**Text segment:**
DESCRIPTION OF EMBODIMENTS

[0028] FIG. 1 shows the various components of an embodiment of the inventive shutter construction, an optically rotating liquid crystal cell 2 is placed between a first polarisation filter 3 and a second polarisation filter 4, being arranged to be mutually extinguishing. An interference filter 6 and a band pass filter 5 may optionally be disposed outside either of the polarisers, and these filters may also be integrated in one unit. When such a shutter construction applied for example to a welding filter is taken into use, control circuits are activated and the optical density can in a per se known way be controlled by varying an applied cell driving voltage. A sensor (not shown) can detect whether or not welding light enters the shutter. If welding light is detected, the control circuit (not shown) causes a control voltage to be applied to the cell thus causing an increasing optical density in the cell construction.

[0029] FIG. 2 shows a similar cell construction, though with the first cell 2 placed between mutually extinguishing first polariser 3 and second polariser 4, and a second cell 6 placed between one of the first and second polarisers 3, 4 and a third polariser 7. The third polariser 7 and the closest first or second polariser 3, 4 are also arranged to be mutually extinguishing. In a manner similar to the embodiment of FIG. 1 there is also an interference filter and/or a band pass filter 5 which may be included in embodiments of the invention. In FIG. 1 as well as in FIG. 2 the twisting angles &thgr; between the molecular alignment directions of a cell 2, 6 are indicated by means of crossed arrows.

**Records provided:**
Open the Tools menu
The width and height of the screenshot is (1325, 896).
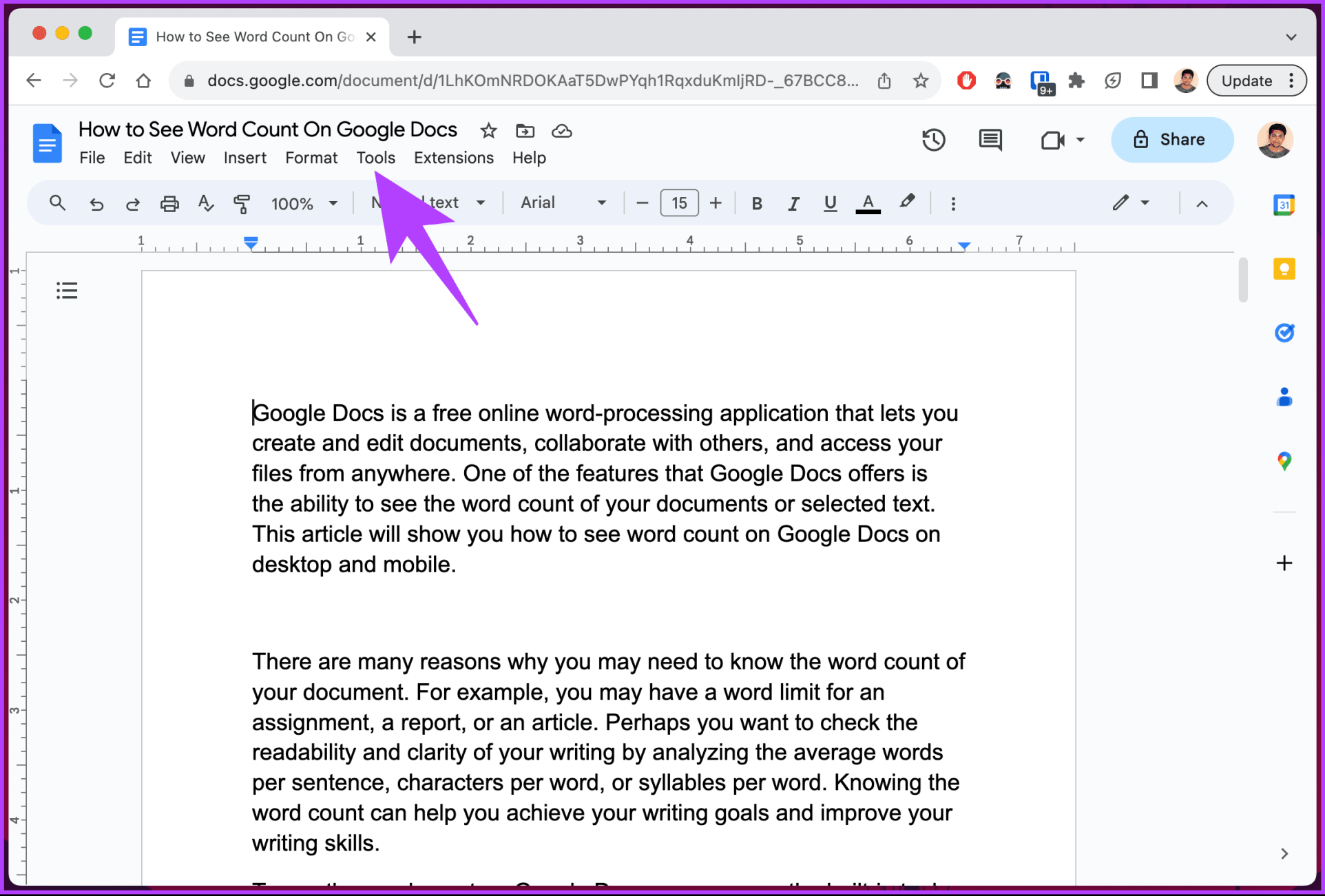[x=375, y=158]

==

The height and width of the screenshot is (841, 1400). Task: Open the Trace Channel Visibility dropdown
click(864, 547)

**Directions for this task:**
Summarize the text above on liquid crystal shutter constructions in two sentences.

**Response:**
In the embodiment of FIG. 1, an optically rotating liquid crystal cell sits between two mutually extinguishing polarization filters, with an optional interference filter and band pass filter outside the polarizers, and when a sensor detects welding light, the control circuit applies a voltage to the cell that increases its optical density. The embodiment of FIG. 2 adds a second cell between one of those polarizers and a third polarizer, which is also mutually extinguishing with the nearest one, and both figures show the twisting angles between the molecular alignment directions as crossed arrows.